The Economic Impact of Employee Behaviors on Organizational Performance

Cascio, Wayne
California Management Review Vol. 48 Issue 4, p. 41-59

The behavior of employees has important effects on the operating expenses of organizations in both the private and public sectors. While these effects are not widely known (or even, in some cases, appreciated by employers), they are, nonetheless, quite substantial. This article considers some key areas where the behavior of employees has a meaningful financial impact on their organizations. The areas it examines are: the effects of high- versus low-wage employment strategies on employee turnover and productivity; the importance of employee retention; absenteeism and presenteeism; healthcare costs associated with unhealthy lifestyles; employee attitudes; payoffs from training through development programs; and payoffs from the use of valid staffing procedures.

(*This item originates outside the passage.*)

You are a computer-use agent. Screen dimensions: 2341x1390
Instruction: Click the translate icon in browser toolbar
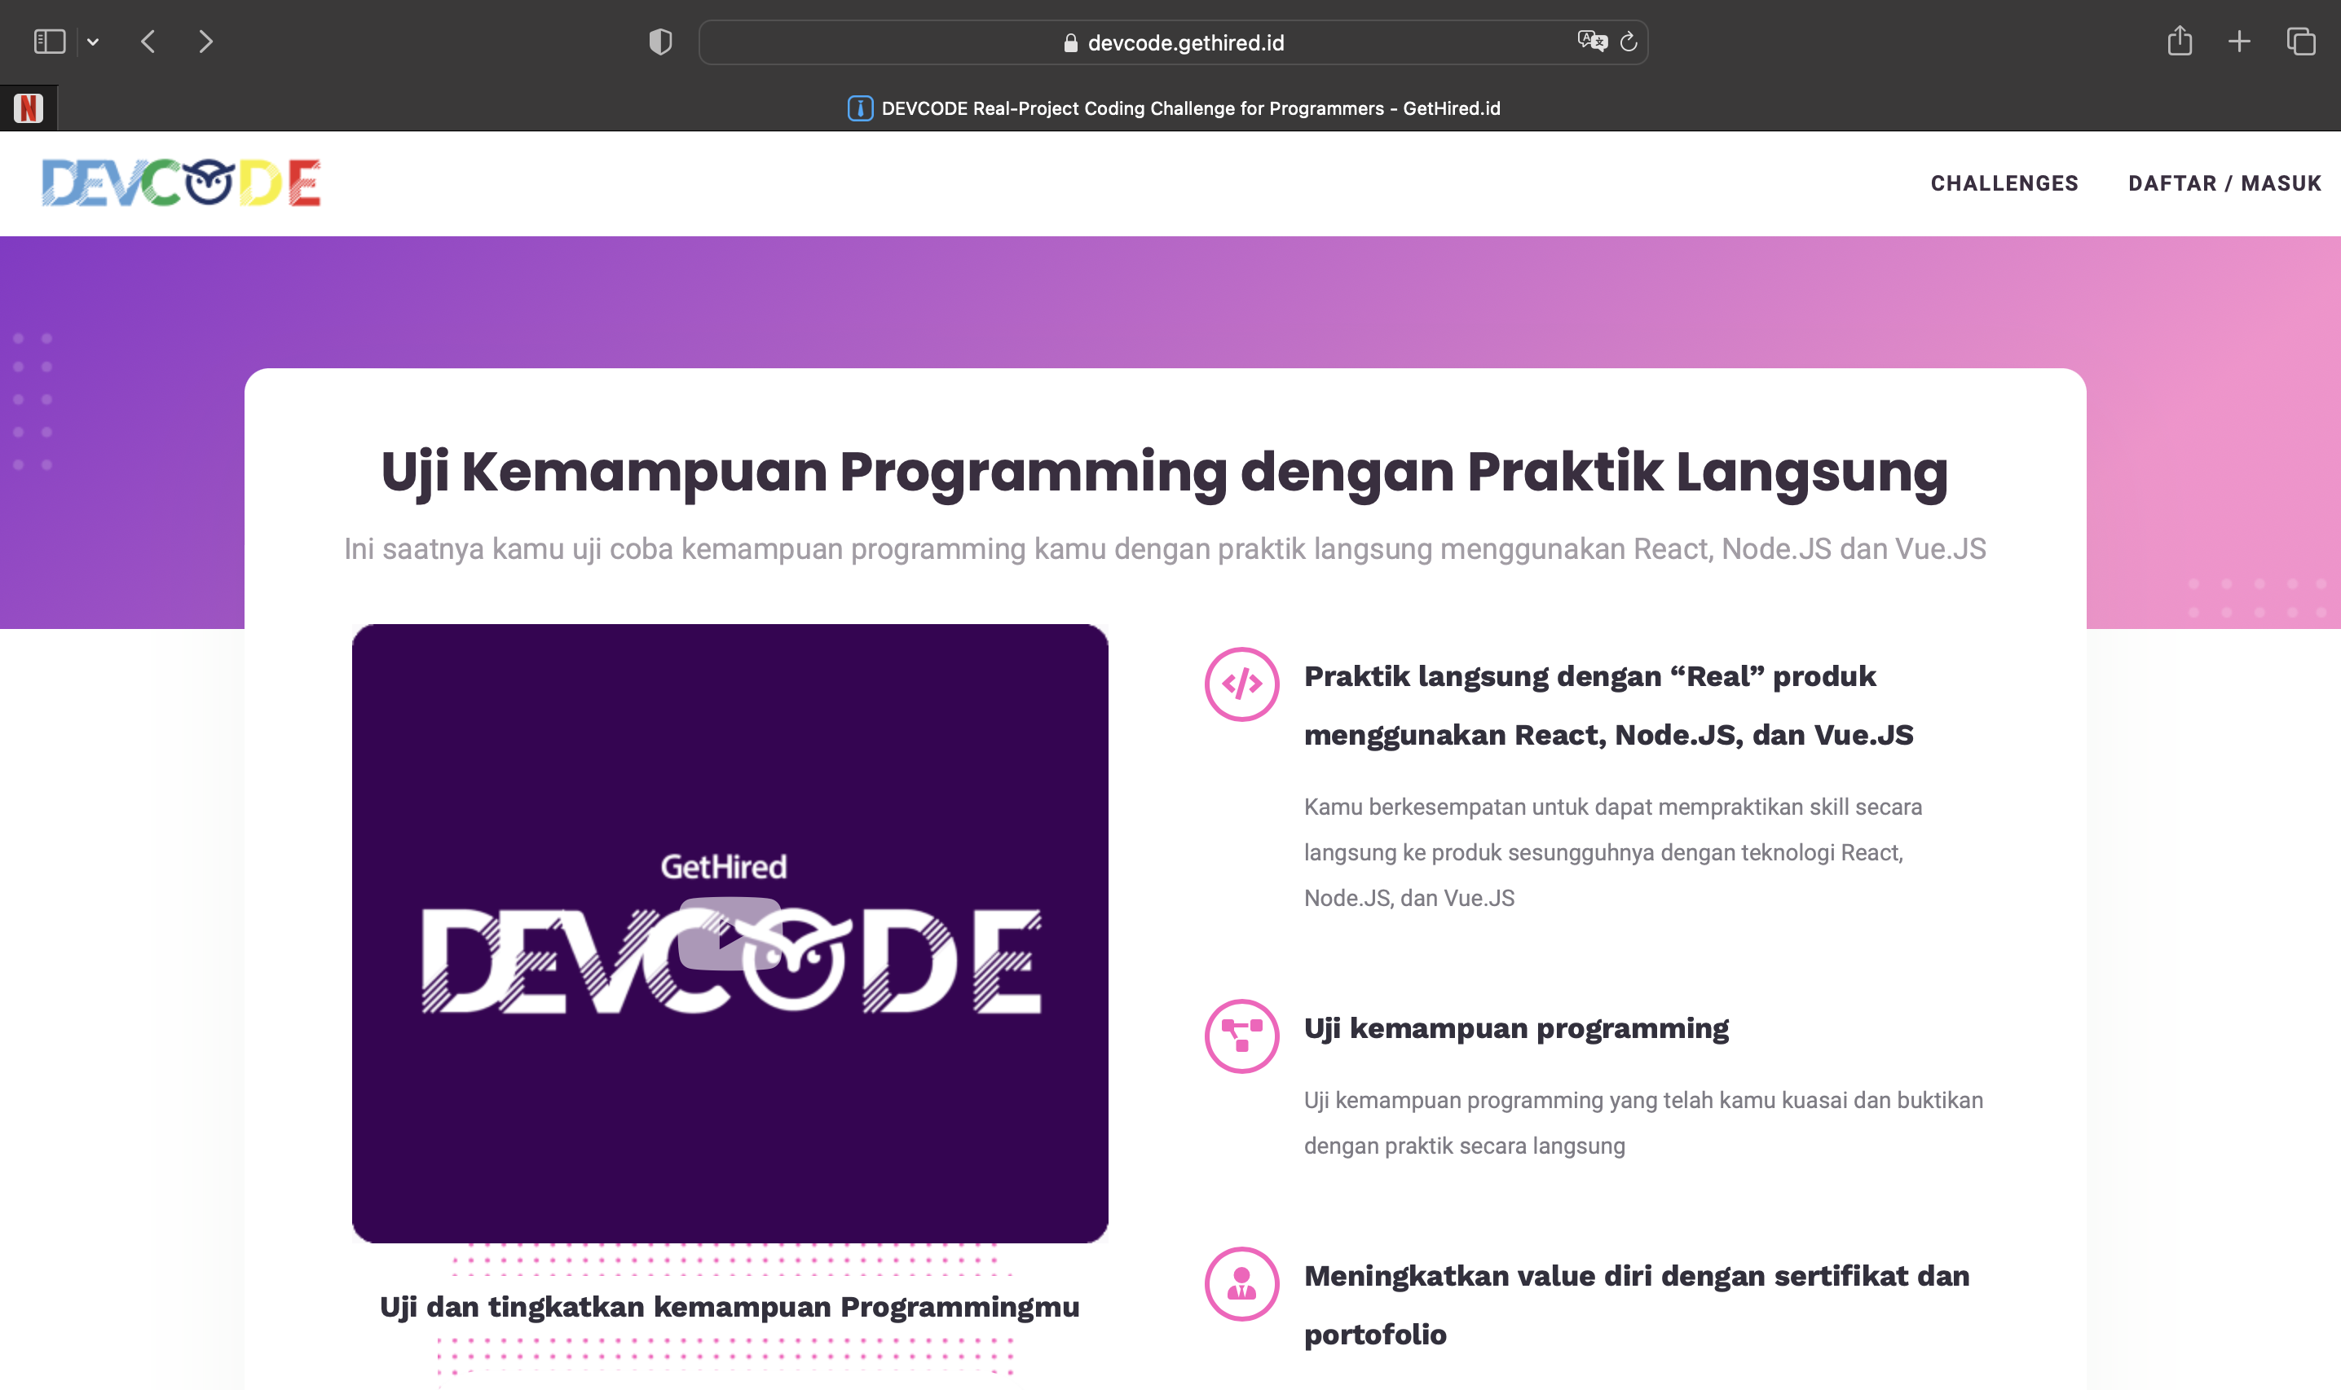(x=1590, y=41)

While these areas are by no means exhaustive, they are representative of those that most employers encounter. This article also presents strategies for employers to improve the performance of their organizations by managing people wisely and illustrates its analysis through a comparison of the employment strategies of two well-known retailers, Costco and Wal-Mart’s Sam’s Club.

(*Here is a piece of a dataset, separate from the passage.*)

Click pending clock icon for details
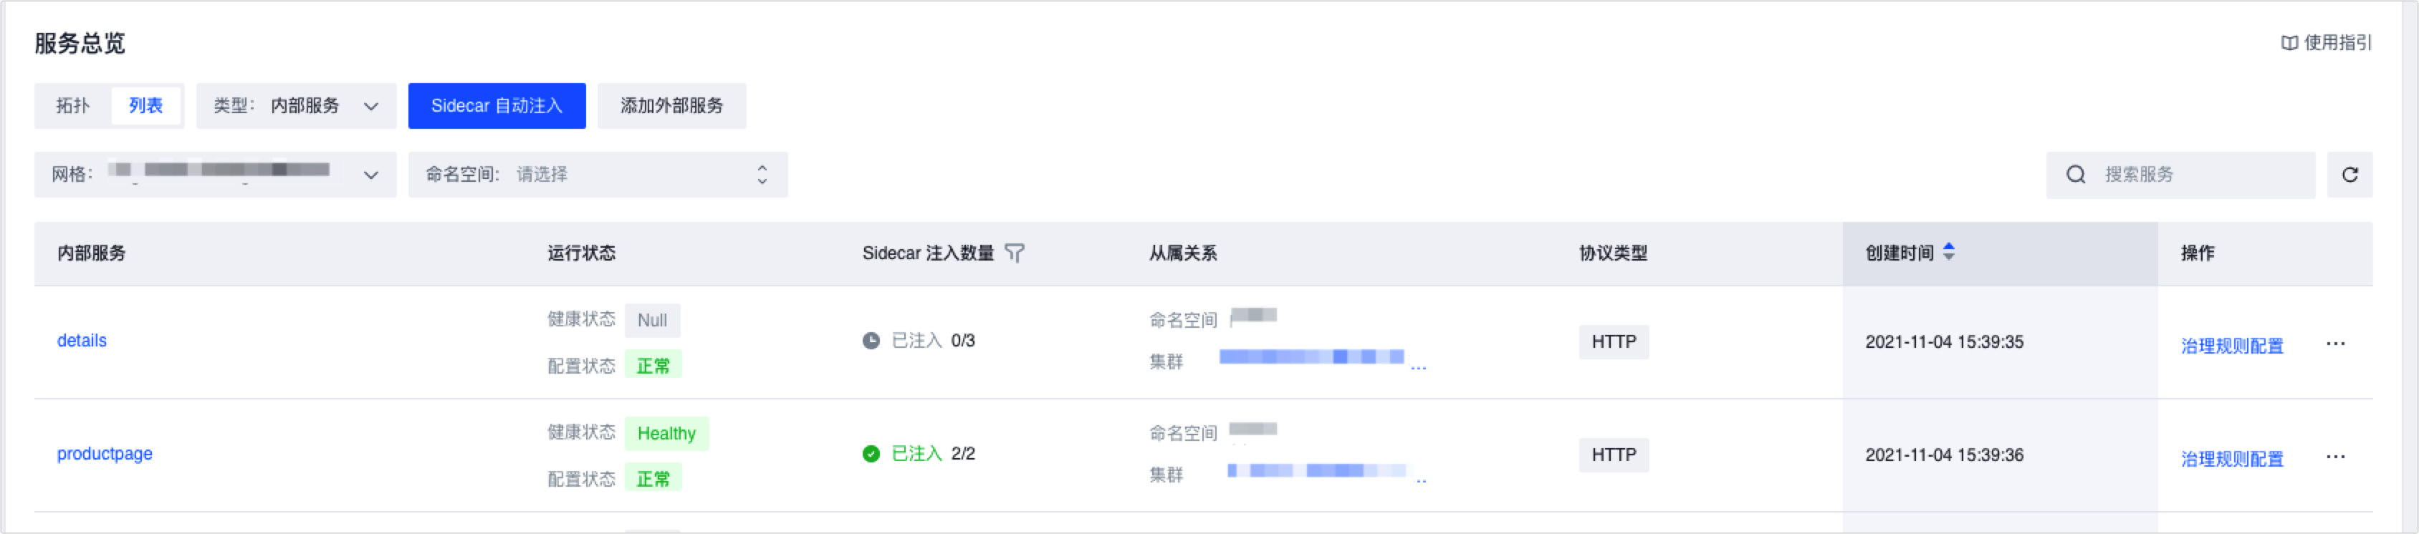The width and height of the screenshot is (2419, 534). click(871, 341)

Guiding Organizational Identity Through Aged Adolescence

Corley, Kevin G., Harquail, Celia V., Pratt, Michael G., Glynn, Mary Ann, Fiol, C. Marlene, & Hatch, Mary Jo
Journal of Management Inquiry Vol. 15, Issue 2, p. 85-99

In this article, the authors reflect on the past two decades of research on organizational identity, looking to its history and to its future. They do not provide a review of the literature, nor do they promote a particular perspective on the concept. Instead, they advocate pluralism in studying organizational identity while encouraging clarity and transparency in the articulation of definitions and core theoretical suppositions. Believing there is no one best approach to the study of organizational identity, their intent is to establish a reference point that can orient future work on organizational identity. They focus on three questions they feel are critical: What is the nomological net that embeds organizational identity? Is organizational identity “real” (or simply metaphorical)? and How do we define and conceptualize organizational identity? Last, they try to anticipate organizational identity issues on the horizon to suggest future directions for theory and research.

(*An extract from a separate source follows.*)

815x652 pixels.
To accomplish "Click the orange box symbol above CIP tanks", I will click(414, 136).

Examination Of Situational And Attitudinal Moderators Of The Hesitation And Performance Relation

Diefendorff, James M., Richard, Erin M., & Gosserand, Robin H.
Personnel Psychology Vol. 59, Issue 2, p. 365-393

The hesitation dimension of action-state orientation refers to the behavioral capacity to start action on tasks. In this study, job characteristics (autonomy and routineness) and job attitudes (satisfaction and involvement) were examined as moderators of the relation between hesitation and supervisor ratings of work behaviors (overall job performance and self-management performance) in 2 different samples. In both samples, routineness moderated the hesitation and self-management performance relation such that individuals low in hesitation performed better than individuals high in hesitation when routineness was low, but no differences in performance were observed when routineness was high. In addition, job satisfaction and job involvement were significant moderators of the relation between hesitation and self-management performance, with individuals low in hesitation performing better than individuals high in hesitation when satisfaction or involvement was low, but no differences in performance were observed when satisfaction or involvement was high.